--- WHAT IS ASKED ---
Edit the items below by changing "radio button" to "option button" and keeping every other part the same. Leave the pictures out of your answer.

--- WORKING DATA ---
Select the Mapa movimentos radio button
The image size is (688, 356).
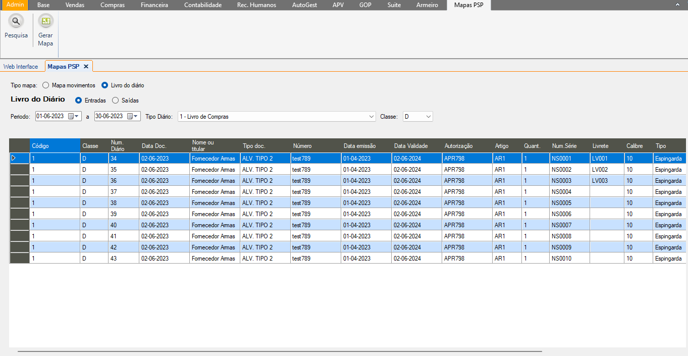point(45,85)
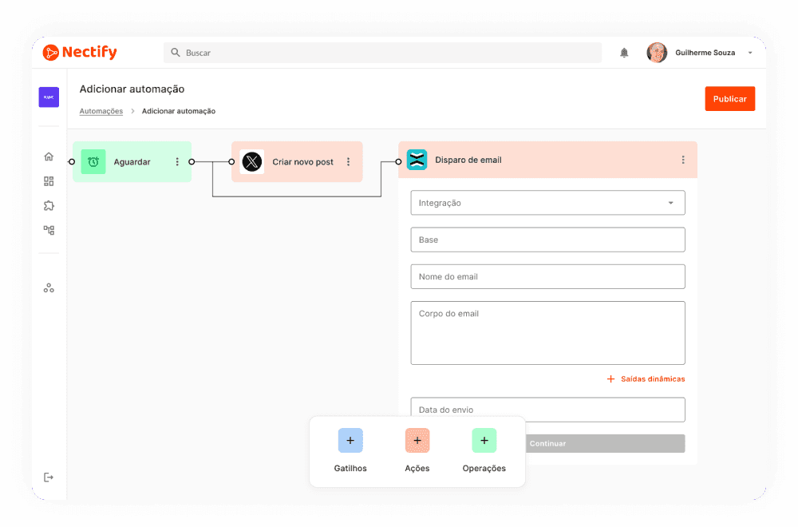Click Saídas dinâmicas link

(x=646, y=379)
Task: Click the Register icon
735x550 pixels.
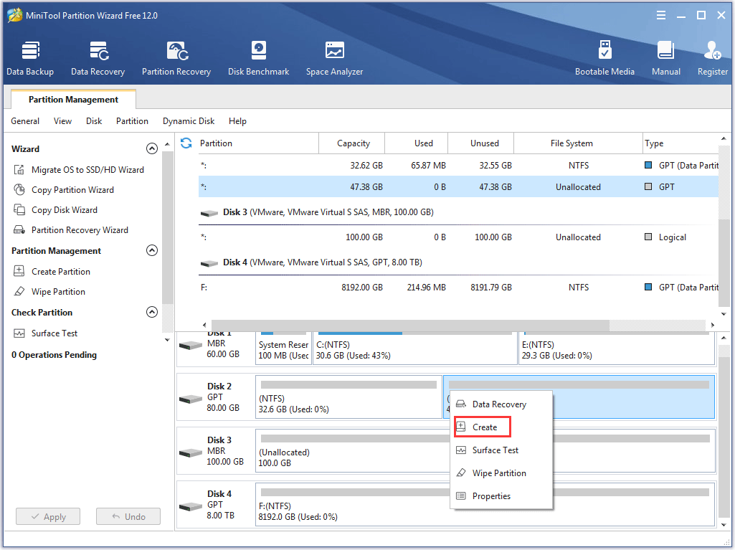Action: 712,57

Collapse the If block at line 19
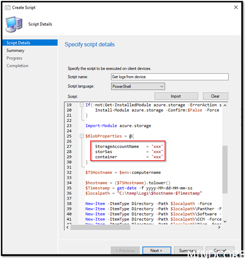click(x=82, y=105)
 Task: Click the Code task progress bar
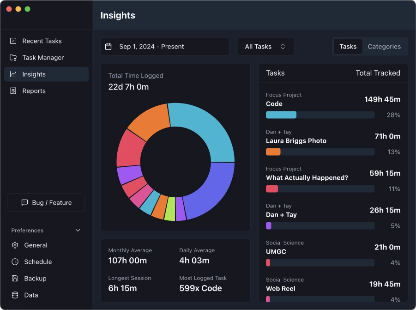point(320,115)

--- OUTPUT FOR THIS EXERCISE ---
Select the Mapa movimentos option button
The image size is (688, 356).
point(45,85)
Click Saídas dinâmicas link

(x=646, y=379)
Task: Click the Register icon
735x550 pixels.
Action: 712,57

Collapse the If block at line 19
click(x=82, y=105)
 Task: Click the Code task progress bar
point(320,115)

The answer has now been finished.